▶ What is asked:
Return the listing below line for line, without any changes.
Start of Items
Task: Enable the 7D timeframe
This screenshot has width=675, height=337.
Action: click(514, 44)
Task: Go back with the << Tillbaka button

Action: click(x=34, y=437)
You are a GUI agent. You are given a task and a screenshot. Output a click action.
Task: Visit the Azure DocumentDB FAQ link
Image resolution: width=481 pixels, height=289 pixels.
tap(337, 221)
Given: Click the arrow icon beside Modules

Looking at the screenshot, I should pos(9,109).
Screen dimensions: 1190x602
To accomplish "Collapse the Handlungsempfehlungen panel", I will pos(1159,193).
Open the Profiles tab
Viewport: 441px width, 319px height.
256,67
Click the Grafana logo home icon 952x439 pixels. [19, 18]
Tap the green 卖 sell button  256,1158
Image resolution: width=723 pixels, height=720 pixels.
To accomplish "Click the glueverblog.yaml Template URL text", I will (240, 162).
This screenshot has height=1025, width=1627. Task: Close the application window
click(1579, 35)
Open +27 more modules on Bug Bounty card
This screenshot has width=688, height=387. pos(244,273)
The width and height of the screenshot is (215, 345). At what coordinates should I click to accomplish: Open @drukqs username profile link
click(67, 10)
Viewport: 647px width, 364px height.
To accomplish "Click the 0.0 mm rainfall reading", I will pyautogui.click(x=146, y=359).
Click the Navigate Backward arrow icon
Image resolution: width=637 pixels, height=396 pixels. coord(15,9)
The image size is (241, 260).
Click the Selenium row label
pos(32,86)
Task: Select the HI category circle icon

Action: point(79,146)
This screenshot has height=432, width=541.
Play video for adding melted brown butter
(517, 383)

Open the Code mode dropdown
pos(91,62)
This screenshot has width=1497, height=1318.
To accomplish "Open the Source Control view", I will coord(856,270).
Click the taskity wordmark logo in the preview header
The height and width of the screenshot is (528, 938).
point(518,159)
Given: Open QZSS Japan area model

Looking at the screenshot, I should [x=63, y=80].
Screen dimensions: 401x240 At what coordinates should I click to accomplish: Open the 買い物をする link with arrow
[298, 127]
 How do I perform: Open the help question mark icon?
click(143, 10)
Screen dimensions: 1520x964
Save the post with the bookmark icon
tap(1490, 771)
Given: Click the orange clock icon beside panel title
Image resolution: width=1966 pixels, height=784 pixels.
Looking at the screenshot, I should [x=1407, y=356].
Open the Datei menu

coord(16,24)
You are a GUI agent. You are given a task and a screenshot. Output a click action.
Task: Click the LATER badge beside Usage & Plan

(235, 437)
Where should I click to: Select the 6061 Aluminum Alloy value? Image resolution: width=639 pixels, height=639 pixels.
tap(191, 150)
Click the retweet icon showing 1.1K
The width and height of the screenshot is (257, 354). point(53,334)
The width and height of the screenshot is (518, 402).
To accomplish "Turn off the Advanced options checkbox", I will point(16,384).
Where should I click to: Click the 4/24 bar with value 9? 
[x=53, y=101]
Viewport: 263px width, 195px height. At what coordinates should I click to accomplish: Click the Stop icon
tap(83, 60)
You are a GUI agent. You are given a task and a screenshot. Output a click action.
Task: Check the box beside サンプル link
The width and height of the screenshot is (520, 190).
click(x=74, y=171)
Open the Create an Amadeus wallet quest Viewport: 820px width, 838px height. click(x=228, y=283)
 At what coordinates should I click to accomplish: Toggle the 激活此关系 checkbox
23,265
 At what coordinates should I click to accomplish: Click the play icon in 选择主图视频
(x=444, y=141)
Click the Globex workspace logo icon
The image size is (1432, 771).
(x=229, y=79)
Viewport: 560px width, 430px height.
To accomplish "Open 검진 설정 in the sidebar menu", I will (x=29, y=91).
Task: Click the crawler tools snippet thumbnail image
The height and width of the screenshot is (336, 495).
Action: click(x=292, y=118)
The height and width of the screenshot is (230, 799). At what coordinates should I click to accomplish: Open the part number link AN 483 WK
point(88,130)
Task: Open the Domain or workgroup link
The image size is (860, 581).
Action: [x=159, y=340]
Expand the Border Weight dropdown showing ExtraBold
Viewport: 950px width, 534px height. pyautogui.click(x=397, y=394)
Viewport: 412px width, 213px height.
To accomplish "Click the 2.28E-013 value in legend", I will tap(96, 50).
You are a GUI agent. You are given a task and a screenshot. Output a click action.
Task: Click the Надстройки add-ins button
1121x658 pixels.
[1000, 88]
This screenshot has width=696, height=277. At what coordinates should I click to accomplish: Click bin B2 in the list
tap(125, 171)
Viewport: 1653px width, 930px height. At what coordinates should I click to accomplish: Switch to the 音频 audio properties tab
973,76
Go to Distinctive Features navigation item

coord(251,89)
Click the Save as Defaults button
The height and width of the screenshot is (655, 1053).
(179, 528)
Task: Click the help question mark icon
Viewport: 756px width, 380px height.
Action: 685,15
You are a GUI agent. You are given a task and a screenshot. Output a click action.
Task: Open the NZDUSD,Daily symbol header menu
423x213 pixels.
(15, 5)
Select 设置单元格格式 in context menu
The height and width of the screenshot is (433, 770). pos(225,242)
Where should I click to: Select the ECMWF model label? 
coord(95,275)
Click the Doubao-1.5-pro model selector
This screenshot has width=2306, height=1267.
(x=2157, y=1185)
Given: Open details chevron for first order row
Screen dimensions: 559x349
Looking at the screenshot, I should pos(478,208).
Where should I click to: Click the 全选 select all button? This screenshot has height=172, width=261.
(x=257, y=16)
End of Items
▶ Result below:
Task: Enable the 7D timeframe
This screenshot has width=675, height=337.
Action: click(514, 44)
Task: Go back with the << Tillbaka button

Action: click(x=34, y=437)
You are a GUI agent. You are given a task and a screenshot. Output a click action.
Task: Visit the Azure DocumentDB FAQ link
Image resolution: width=481 pixels, height=289 pixels.
tap(337, 221)
Given: Click the arrow icon beside Modules

Looking at the screenshot, I should pos(9,109).
Screen dimensions: 1190x602
To accomplish "Collapse the Handlungsempfehlungen panel", I will pos(1159,193).
Open the Profiles tab
Viewport: 441px width, 319px height.
256,67
Click the Grafana logo home icon 952x439 pixels. [19, 18]
Tap the green 卖 sell button  256,1158
Image resolution: width=723 pixels, height=720 pixels.
To accomplish "Click the glueverblog.yaml Template URL text", I will (240, 162).
This screenshot has height=1025, width=1627. Task: Close the application window
click(1579, 35)
Open +27 more modules on Bug Bounty card
This screenshot has width=688, height=387. pos(244,273)
The width and height of the screenshot is (215, 345). At what coordinates should I click to accomplish: Open @drukqs username profile link
click(67, 10)
Viewport: 647px width, 364px height.
To accomplish "Click the 0.0 mm rainfall reading", I will pyautogui.click(x=146, y=359).
Click the Navigate Backward arrow icon
Image resolution: width=637 pixels, height=396 pixels. coord(15,9)
The image size is (241, 260).
Click the Selenium row label
pos(32,86)
Task: Select the HI category circle icon

Action: point(79,146)
This screenshot has height=432, width=541.
Play video for adding melted brown butter
(517, 383)

Open the Code mode dropdown
pos(91,62)
This screenshot has width=1497, height=1318.
To accomplish "Open the Source Control view", I will coord(856,270).
Click the taskity wordmark logo in the preview header
The height and width of the screenshot is (528, 938).
point(518,159)
Given: Open QZSS Japan area model

Looking at the screenshot, I should [x=63, y=80].
Screen dimensions: 401x240 At what coordinates should I click to accomplish: Open the 買い物をする link with arrow
[298, 127]
 How do I perform: Open the help question mark icon?
click(143, 10)
Screen dimensions: 1520x964
Save the post with the bookmark icon
tap(1490, 771)
Given: Click the orange clock icon beside panel title
Image resolution: width=1966 pixels, height=784 pixels.
Looking at the screenshot, I should [x=1407, y=356].
Open the Datei menu

coord(16,24)
You are a GUI agent. You are given a task and a screenshot. Output a click action.
Task: Click the LATER badge beside Usage & Plan

(235, 437)
Where should I click to: Select the 6061 Aluminum Alloy value? Image resolution: width=639 pixels, height=639 pixels.
tap(191, 150)
Click the retweet icon showing 1.1K
The width and height of the screenshot is (257, 354). point(53,334)
The width and height of the screenshot is (518, 402).
To accomplish "Turn off the Advanced options checkbox", I will point(16,384).
Where should I click to: Click the 4/24 bar with value 9? 
[x=53, y=101]
Viewport: 263px width, 195px height. At what coordinates should I click to accomplish: Click the Stop icon
tap(83, 60)
You are a GUI agent. You are given a task and a screenshot. Output a click action.
Task: Check the box beside サンプル link
The width and height of the screenshot is (520, 190).
click(x=74, y=171)
Open the Create an Amadeus wallet quest Viewport: 820px width, 838px height. click(x=228, y=283)
 At what coordinates should I click to accomplish: Toggle the 激活此关系 checkbox
23,265
 At what coordinates should I click to accomplish: Click the play icon in 选择主图视频
(x=444, y=141)
Click the Globex workspace logo icon
The image size is (1432, 771).
(x=229, y=79)
Viewport: 560px width, 430px height.
To accomplish "Open 검진 설정 in the sidebar menu", I will (x=29, y=91).
Task: Click the crawler tools snippet thumbnail image
The height and width of the screenshot is (336, 495).
Action: click(x=292, y=118)
The height and width of the screenshot is (230, 799). At what coordinates should I click to accomplish: Open the part number link AN 483 WK
point(88,130)
Task: Open the Domain or workgroup link
The image size is (860, 581).
Action: [x=159, y=340]
Expand the Border Weight dropdown showing ExtraBold
Viewport: 950px width, 534px height. pyautogui.click(x=397, y=394)
Viewport: 412px width, 213px height.
To accomplish "Click the 2.28E-013 value in legend", I will tap(96, 50).
You are a GUI agent. You are given a task and a screenshot. Output a click action.
Task: Click the Надстройки add-ins button
1121x658 pixels.
[1000, 88]
This screenshot has width=696, height=277. At what coordinates should I click to accomplish: Click bin B2 in the list
tap(125, 171)
Viewport: 1653px width, 930px height. At what coordinates should I click to accomplish: Switch to the 音频 audio properties tab
973,76
Go to Distinctive Features navigation item

coord(251,89)
Click the Save as Defaults button
The height and width of the screenshot is (655, 1053).
(179, 528)
Task: Click the help question mark icon
Viewport: 756px width, 380px height.
Action: 685,15
You are a GUI agent. You are given a task and a screenshot. Output a click action.
Task: Open the NZDUSD,Daily symbol header menu
423x213 pixels.
(15, 5)
Select 设置单元格格式 in context menu
The height and width of the screenshot is (433, 770). pos(225,242)
Where should I click to: Select the ECMWF model label? 
coord(95,275)
Click the Doubao-1.5-pro model selector
This screenshot has width=2306, height=1267.
(x=2157, y=1185)
Given: Open details chevron for first order row
Screen dimensions: 559x349
Looking at the screenshot, I should pos(478,208).
Where should I click to: Click the 全选 select all button? This screenshot has height=172, width=261.
(x=257, y=16)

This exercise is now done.